Mojaheed, SQ Chy seek SC review
Condemned war criminals Ali Ahsan Mohammad Mojaheed and Salauddin Quader Chowdhury yesterday appealed to the Supreme Court to review its judgments that upheld their death penalties for committing crimes against humanity during the Liberation War.
Jamaat-e-Islami leader Mojaheed and BNP leader Salauddin submitted two review petitions to the appeal section of the SC through their lawyers seeking acquittal on all the charges brought against them.
Sources at the attorney general's office said two applications will be filed with the SC within a few days for fixing dates for hearings of the review petitions.
Talking to reporters after filing the review petitions, Khandker Mahbub Hossain, principal counsel for both the convicts, said his clients sought reconsideration of the SC judgments on the ground that they were sentenced for “offences committed by others”.
If the statements of witnesses are properly examined, the death penalties of the two will be scrapped, the lawyer told newsmen at the auditorium of Supreme Court Bar Association.
He said many countries have abolished the death sentence as capital punishment. “Even the United Nations has said the death penalty as a punishment is inhuman.”
Khandker Mahbub said they will pray to the SC to consider their review appeals on humanitarian grounds.
Fresh evidence has been included in the review petition of Mojaheed showing that the infamous Al-Badr force was operated and led by Pakistan military in 1971 and therefore, “Mojaheed, as a civilian, was not its commander”, he mentioned.
The SC on June 16 upheld the death penalty of Mojaheed, chief of Al-Badr, for planning and instigating the killings of intellectuals and professionals at the fag end of the 1971 Liberation War.
The lawyer claimed Salauddin had been studying at Punjab University in Pakistan during the war and therefore, he was not involved in any crimes against humanity.
Shishir Manir, another lawyer for Mojaheed, told The Daily Star that the 38-page review petition of the Jamaat secretary general cited 32 grounds for consideration of his prayer.
The list of Al-Badr and other collaborating forces “didn't mention the name of Mojaheed”. The list along with the probe report was submitted to the war crimes tribunal by the investigating officer of the case, he claimed.
Huzzatul Islam, another lawyer for Salauddin, told this newspaper that his client's 108-page review petition contained 10 grounds for consideration of his petition.

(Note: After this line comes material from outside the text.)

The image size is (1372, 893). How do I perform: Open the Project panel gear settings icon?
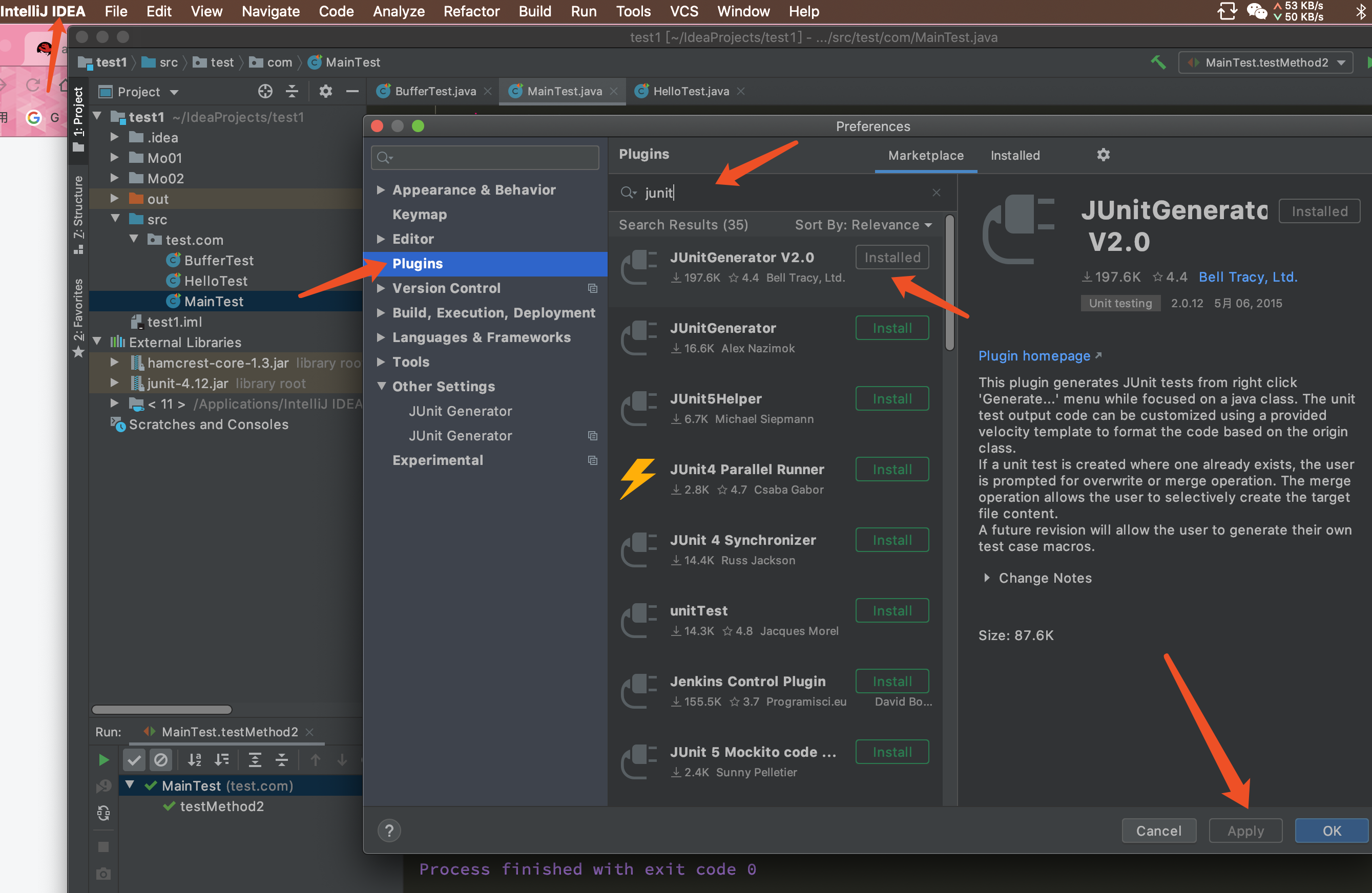tap(326, 92)

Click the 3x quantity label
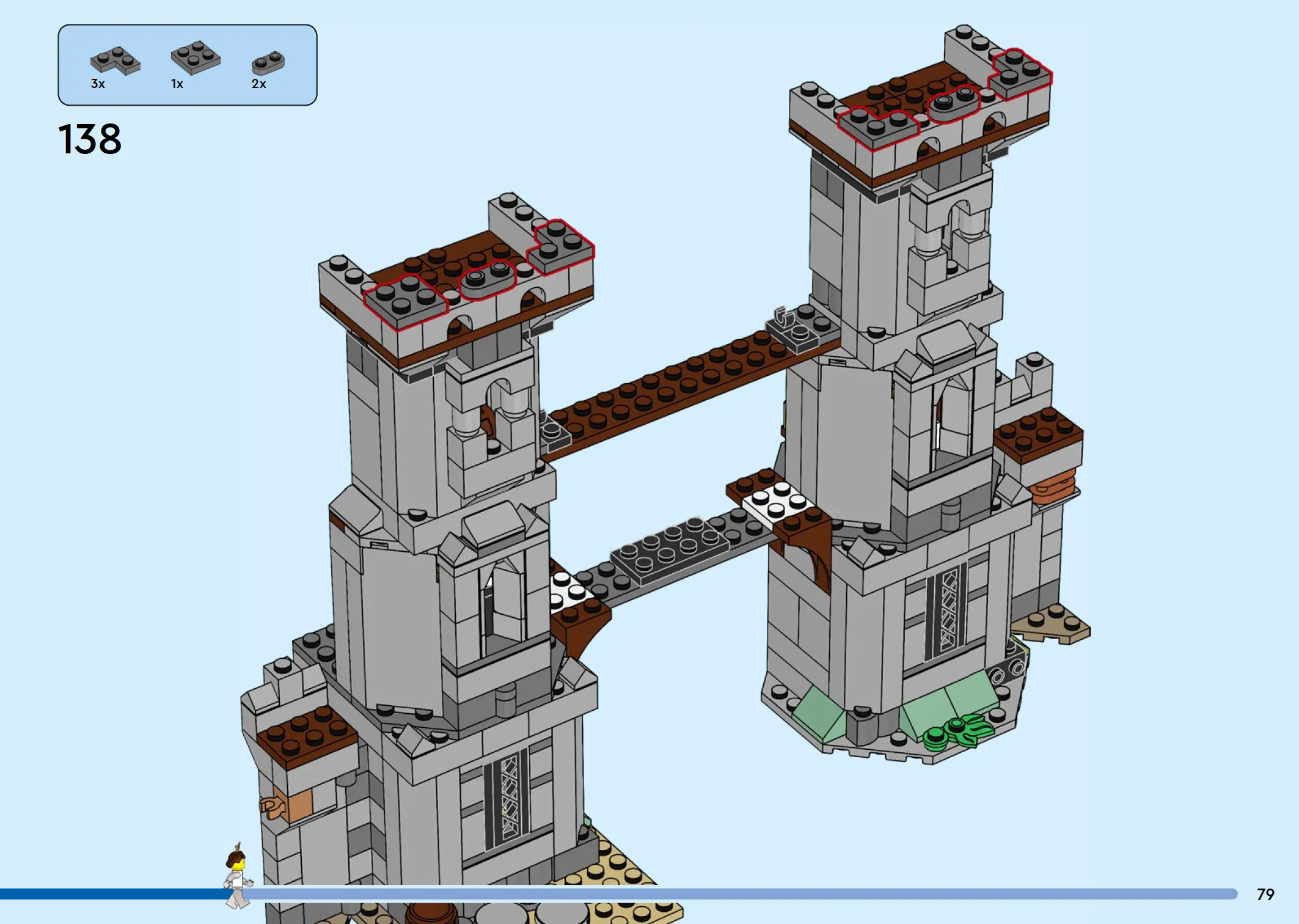point(98,84)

Meanwhile, Attorney General Mahbubey Alam hoped the death penalties of the two convicts will be upheld after the review of the SC verdicts.
He said scope for upholding review petitions in criminal cases is very limited.
The two applications for fixing dates for hearings of the review petitions will be put before the SC chamber judge on October 20, added Alam.
The SC upheld the capital punishment of the two convicts in June and July after hearing their appeals against the verdicts of the war crimes tribunal.
The International Crimes Tribunal issued execution warrants for the two on October 1, a day after the SC released the full verdicts.